Good rangeland management

This emphasizes the need for adaptive, flexible and opportunistic rangeland management of ecosystems so that livestock production (ranching) systems, (which is important to most developing country’s economy) retain their sustainability. Common adaptive, flexible and opportunistic rangeland management are such as: knowing livestock forage preference, conducting a carrying capacity, allowing grasses an adequate recovery period after grazing, creating drought reserves, rangeland improvement through bush control and controlling invasion of invasive plants.

  • Agricola Rothauge 2000; New Ecological Perceptions of Arid Rangelands. Agricola 11: 49–56.
  • Rinehart, L. (2008). Pasture, Rangeland and Grazing Management
  • Rothauge , A. (2007). Some principles of sustainable rangeland management in Namibia Agricola.
  • Owen-Smith, N. & Danckwerts, J.E. (1997). Herbivory. In: Cowling, R.M., Richardson, D.M. & Pierce, S.M. (editors). Vegetation of Southern Africa. ch 17. Cambridge University Press, Cambridge, United Kingdom.
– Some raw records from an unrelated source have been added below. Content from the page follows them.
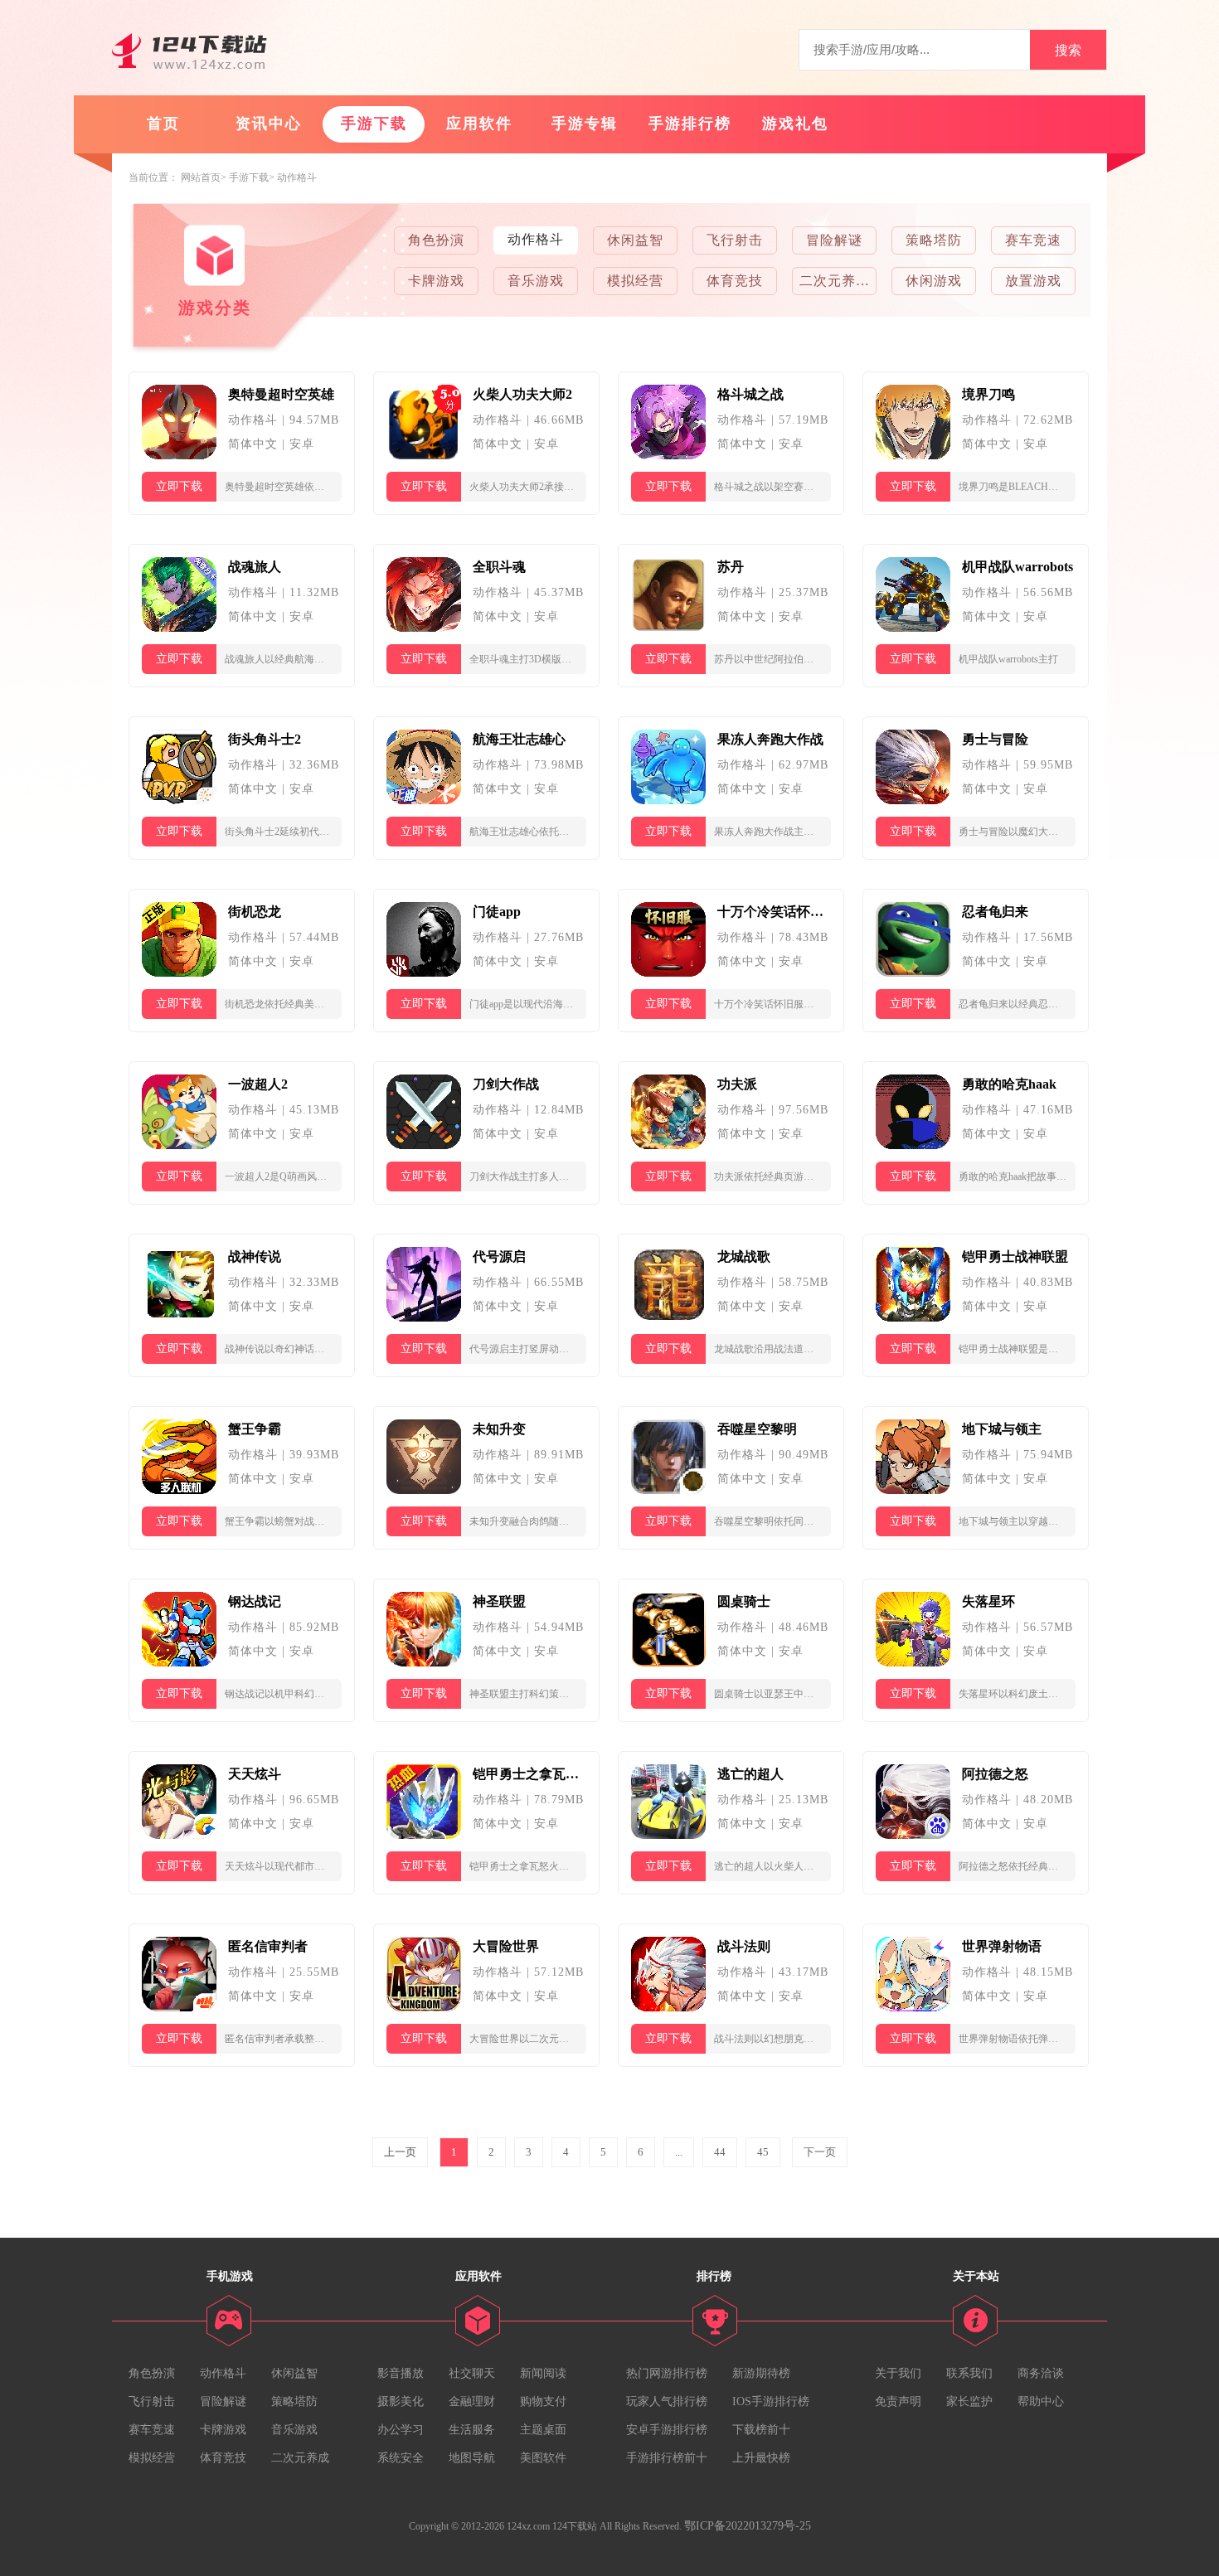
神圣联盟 (499, 1601)
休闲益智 (635, 240)
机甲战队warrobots (1017, 567)
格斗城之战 (750, 394)
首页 (163, 123)
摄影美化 (400, 2401)
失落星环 (988, 1601)
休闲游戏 (934, 281)
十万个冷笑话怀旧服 (774, 912)
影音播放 (400, 2373)
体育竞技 (735, 281)
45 (763, 2152)
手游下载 (374, 123)
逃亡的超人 (750, 1774)
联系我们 (969, 2373)
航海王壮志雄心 (519, 739)
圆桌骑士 (743, 1601)
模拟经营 (635, 281)
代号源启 (499, 1256)
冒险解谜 (834, 240)
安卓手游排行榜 (666, 2429)
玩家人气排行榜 (666, 2401)
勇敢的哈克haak (1009, 1084)
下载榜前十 (761, 2429)
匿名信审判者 (268, 1946)
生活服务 (472, 2429)
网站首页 (201, 177)
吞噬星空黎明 (757, 1429)
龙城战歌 (743, 1256)
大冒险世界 (506, 1946)
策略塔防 (934, 240)
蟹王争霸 (254, 1429)
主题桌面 (543, 2429)
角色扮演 (436, 240)
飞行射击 (735, 240)
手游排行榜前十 (666, 2458)
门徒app (497, 912)
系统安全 (400, 2458)
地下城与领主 (1002, 1429)
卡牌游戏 (436, 281)
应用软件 (479, 123)
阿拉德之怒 (995, 1774)
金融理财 (472, 2401)
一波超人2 (258, 1084)
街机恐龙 (254, 912)
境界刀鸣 (988, 394)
  • Bond, W.J. (1997). Fire. In: Cowling, R.M., Richardson, D.M & Pierce, S.M. (editors). Vegetation of Southern Africa. ch 18. Cambridge University Press, Cambridge, United Kingdom.
  • Scholes, R.J. (1997). Savanna. In: Cowling, R.M, Richardson, D.M. & Pierce, S.M. (editors). Vegetation of Southern Africa.Ch 11. Cambridge University Press, Cambridge, United Kingdom.
  • Skarpe, C. (1991). Impact of Grazing in Savanna Ecosystems. Ambio 20 (8): 351–356.
  • Smit, G.N., Richter, C.G.F. & Aucamp, A.J., (1999). Bush Encroachment: An Approach to Understanding and Managing the Problem. In: Tainton, N.M. (editor). Veld Management in South Africa. ch 10. University of Natal Press, Pietermaritzburg, South Africa.